The death toll in Louisiana stood at 799 on Wednesday, an increase of 153 bodies since the weekend and nearly 80 percent of the 1,036 deaths attributed to Hurricane Katrina across the Gulf Coast region. Pettitt and other officials would not speculate on what the final tally could be. They said the effort could last another four to six weeks.
About 500 people are involved in the search of locked homes, the third and most intense phase of the recovery effort. Initially, authorities made a hasty sweep through neighborhoods to identify the living and dead. That was followed by a door-to-door search, though locked doors were off-limits.

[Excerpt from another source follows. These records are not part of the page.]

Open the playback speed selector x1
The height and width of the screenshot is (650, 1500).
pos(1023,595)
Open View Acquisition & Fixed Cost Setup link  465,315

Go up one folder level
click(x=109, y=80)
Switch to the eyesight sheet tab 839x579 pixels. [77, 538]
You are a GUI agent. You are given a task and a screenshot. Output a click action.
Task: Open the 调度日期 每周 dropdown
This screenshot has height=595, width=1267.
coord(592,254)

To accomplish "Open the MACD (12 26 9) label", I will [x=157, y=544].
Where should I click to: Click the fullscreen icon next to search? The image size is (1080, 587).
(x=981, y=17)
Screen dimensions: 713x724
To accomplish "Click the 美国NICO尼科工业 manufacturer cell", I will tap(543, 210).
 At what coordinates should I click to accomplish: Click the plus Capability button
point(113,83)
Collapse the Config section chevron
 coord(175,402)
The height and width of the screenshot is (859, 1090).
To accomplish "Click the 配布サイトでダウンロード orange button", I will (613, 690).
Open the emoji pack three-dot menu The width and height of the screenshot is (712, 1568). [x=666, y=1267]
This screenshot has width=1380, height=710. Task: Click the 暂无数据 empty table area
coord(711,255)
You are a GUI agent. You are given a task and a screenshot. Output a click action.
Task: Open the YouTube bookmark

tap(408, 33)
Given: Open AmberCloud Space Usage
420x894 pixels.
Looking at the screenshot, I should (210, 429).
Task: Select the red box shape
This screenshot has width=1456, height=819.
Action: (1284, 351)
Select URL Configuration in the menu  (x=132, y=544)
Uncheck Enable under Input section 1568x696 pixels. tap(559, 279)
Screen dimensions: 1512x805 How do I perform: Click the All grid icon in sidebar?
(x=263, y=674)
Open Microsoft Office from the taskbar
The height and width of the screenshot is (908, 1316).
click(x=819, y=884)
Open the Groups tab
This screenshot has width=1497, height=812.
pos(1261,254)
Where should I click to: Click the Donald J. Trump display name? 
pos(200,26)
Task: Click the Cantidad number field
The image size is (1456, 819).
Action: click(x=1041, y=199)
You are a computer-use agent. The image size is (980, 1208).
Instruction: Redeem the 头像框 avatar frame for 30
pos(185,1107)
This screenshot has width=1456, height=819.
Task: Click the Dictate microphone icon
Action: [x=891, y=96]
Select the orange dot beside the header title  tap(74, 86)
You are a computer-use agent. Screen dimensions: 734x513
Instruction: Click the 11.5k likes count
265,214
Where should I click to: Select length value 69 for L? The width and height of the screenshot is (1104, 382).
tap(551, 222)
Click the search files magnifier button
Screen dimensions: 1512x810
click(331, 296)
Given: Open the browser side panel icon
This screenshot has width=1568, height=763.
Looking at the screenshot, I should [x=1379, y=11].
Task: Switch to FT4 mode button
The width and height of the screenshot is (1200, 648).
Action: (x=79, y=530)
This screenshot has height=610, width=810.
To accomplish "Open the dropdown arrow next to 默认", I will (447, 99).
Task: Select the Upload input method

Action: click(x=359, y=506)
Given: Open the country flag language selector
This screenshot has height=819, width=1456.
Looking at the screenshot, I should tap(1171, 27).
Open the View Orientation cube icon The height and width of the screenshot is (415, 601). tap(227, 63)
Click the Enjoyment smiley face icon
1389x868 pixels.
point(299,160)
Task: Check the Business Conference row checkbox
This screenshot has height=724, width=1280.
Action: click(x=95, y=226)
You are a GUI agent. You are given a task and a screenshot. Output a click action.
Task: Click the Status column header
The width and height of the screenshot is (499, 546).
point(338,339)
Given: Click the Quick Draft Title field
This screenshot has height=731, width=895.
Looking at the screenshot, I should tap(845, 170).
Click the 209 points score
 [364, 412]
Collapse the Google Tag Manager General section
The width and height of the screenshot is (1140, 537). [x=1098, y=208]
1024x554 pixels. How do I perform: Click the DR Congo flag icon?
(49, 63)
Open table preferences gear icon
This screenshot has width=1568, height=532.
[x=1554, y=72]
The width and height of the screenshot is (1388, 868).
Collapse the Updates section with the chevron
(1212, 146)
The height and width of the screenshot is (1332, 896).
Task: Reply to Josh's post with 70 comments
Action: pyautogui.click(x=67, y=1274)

Previously, they had not entered unless they saw a body or heard someone inside. Now, even a high water mark on the side of a home was enough to allow them to go in.
At one home, Capt. Edan Jacobs of the Miami-Dade Fire Department kicked at a door a dozen times, then used a sledgehammer. The searchers, wearing special masks to ward off the mold and stench, sometimes have to go to three different entrances before they find one not blocked by refrigerators or couches.
Police officers and National Guardsmen stood by, weapons ready, as emaciated dogs circled.
"We try not to destroy the homes, but we have to get inside," said fire department Lt. Eric Baum. "Drastic circumstances call for drastic measures,” reports the AP.